*Assignment*: Word for word, copy the line containing "Click the bold name Denise Alves" and every line after it in the records below, leaving pictures out.

*Exercise material*:
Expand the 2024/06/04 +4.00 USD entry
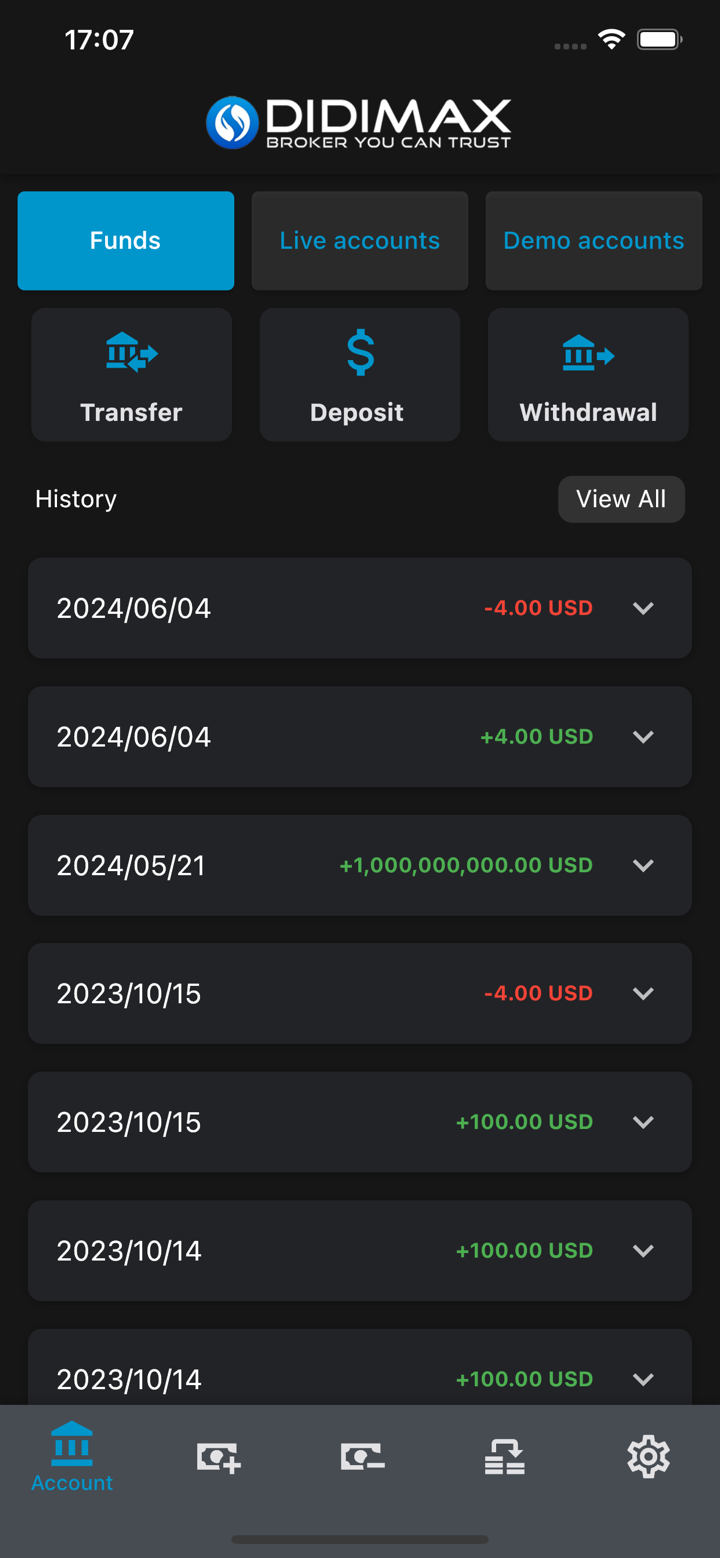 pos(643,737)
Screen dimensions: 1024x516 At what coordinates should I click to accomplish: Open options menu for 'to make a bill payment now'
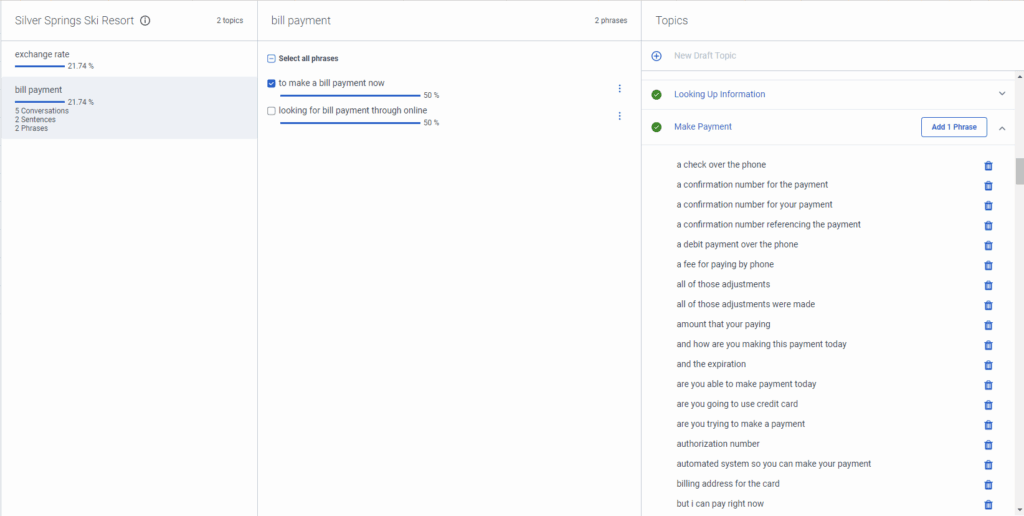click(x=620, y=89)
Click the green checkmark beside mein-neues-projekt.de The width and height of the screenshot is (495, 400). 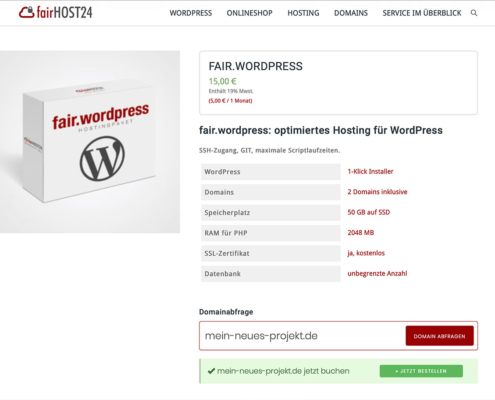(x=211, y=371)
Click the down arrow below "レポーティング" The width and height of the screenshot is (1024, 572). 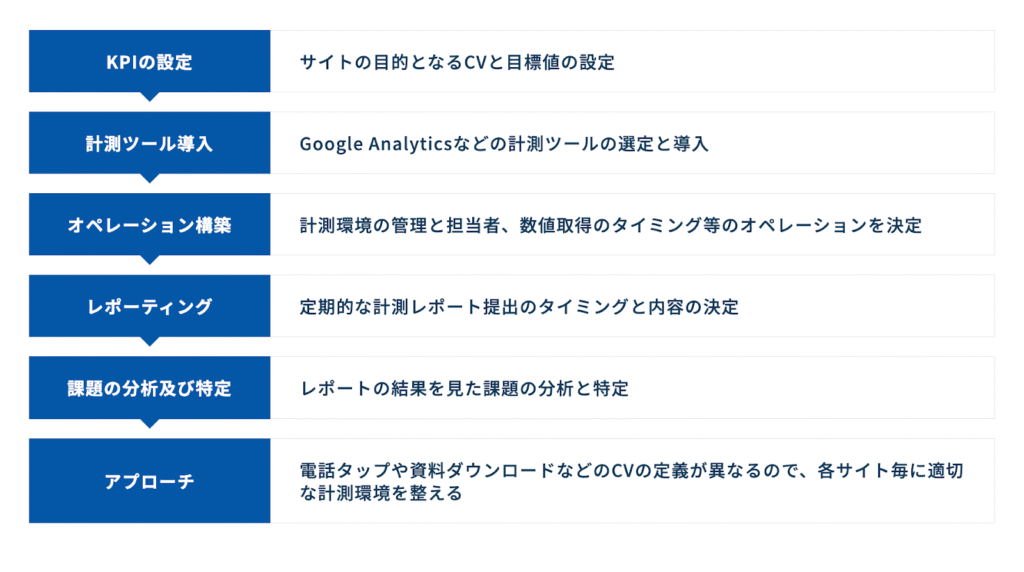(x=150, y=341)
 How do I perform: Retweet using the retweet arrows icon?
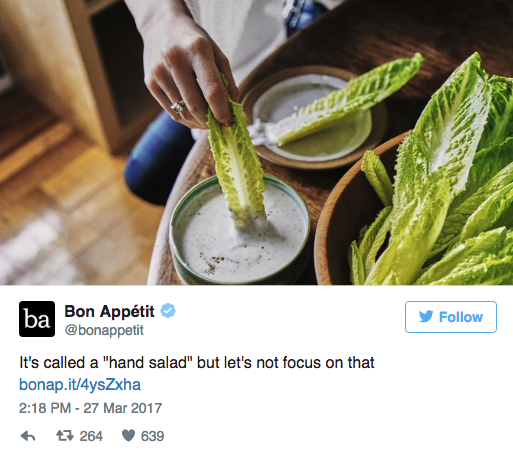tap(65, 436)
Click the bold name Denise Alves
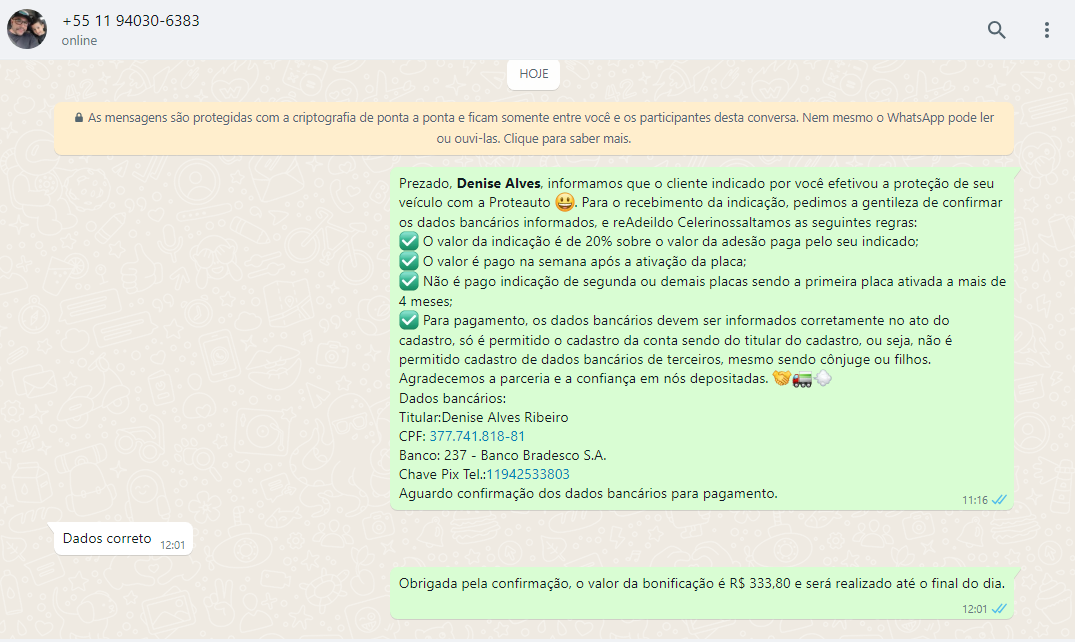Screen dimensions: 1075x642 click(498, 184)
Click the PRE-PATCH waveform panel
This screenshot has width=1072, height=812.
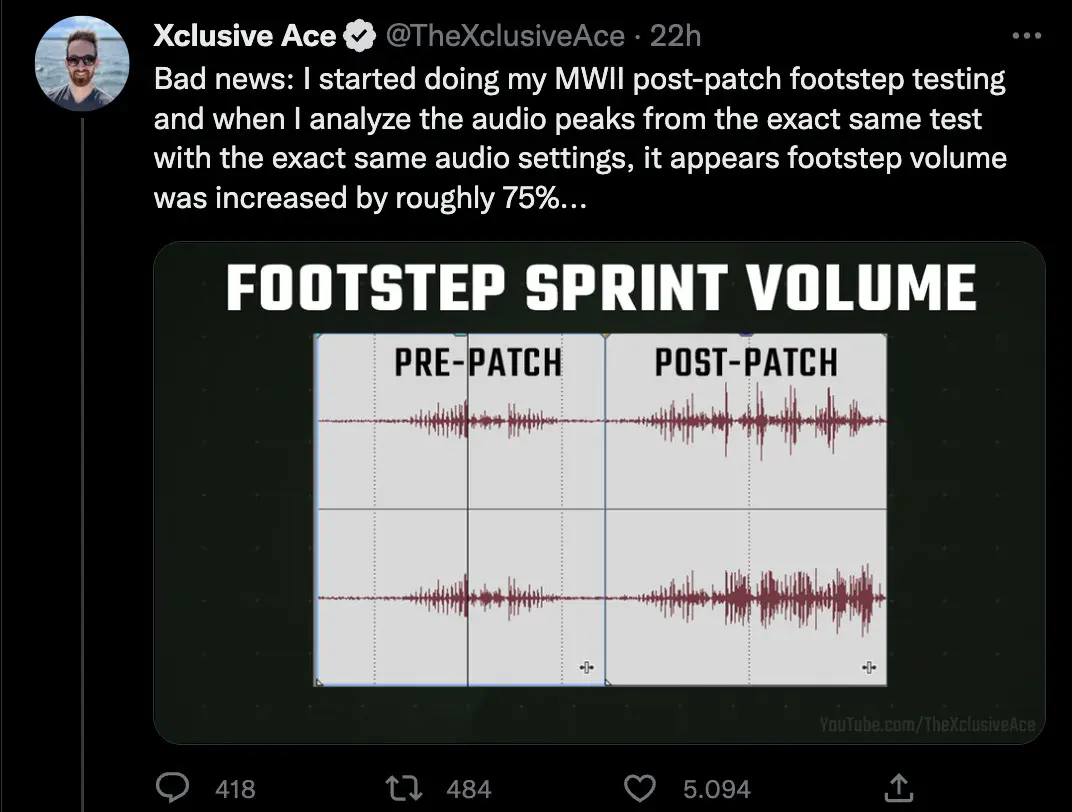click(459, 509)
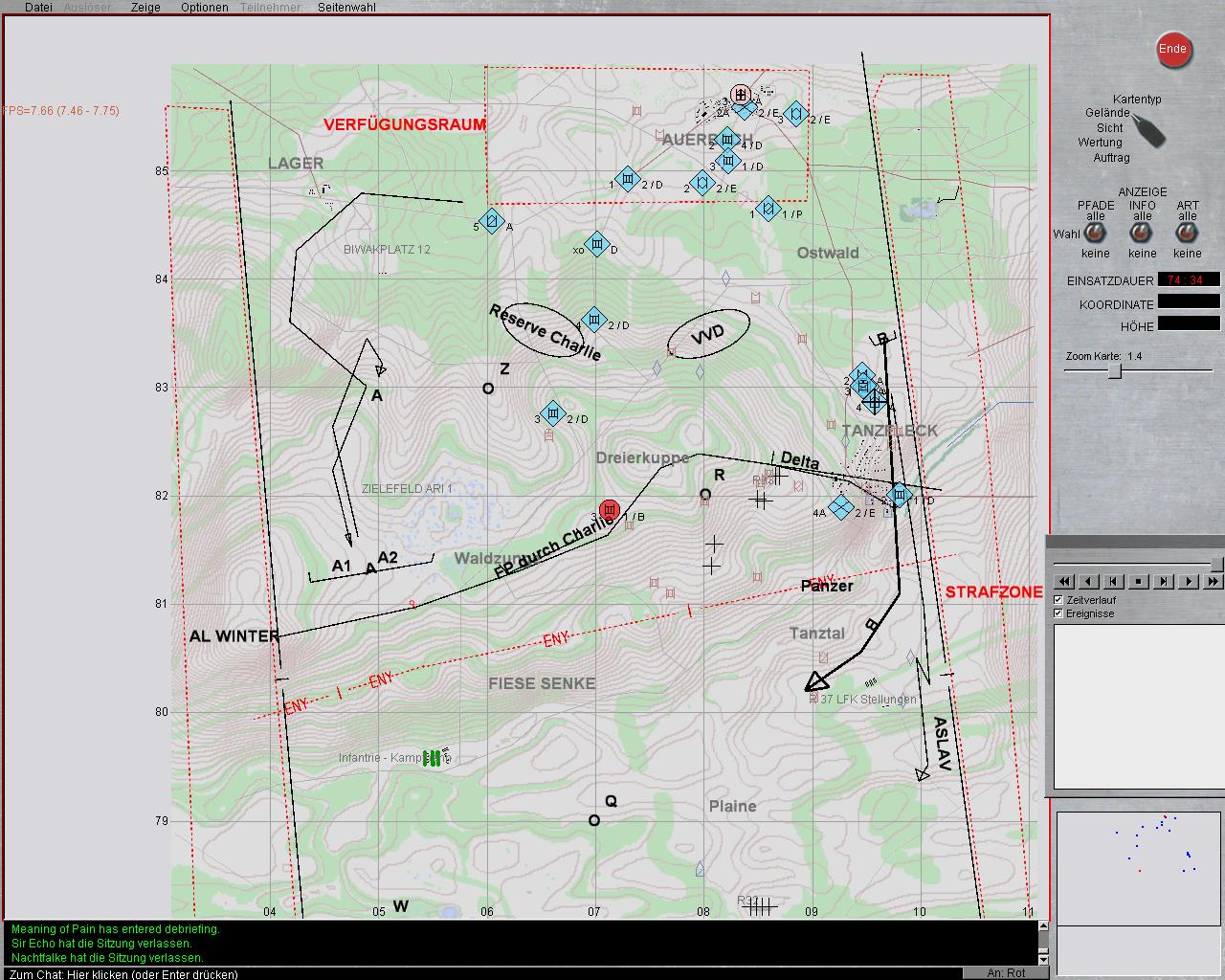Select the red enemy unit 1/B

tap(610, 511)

*Exercise solution*:
Click the bold name Denise Alves
Screen dimensions: 1075x642 click(498, 184)
Click the PRE-PATCH waveform panel
This screenshot has width=1072, height=812.
click(459, 509)
Select the red enemy unit 1/B

tap(610, 511)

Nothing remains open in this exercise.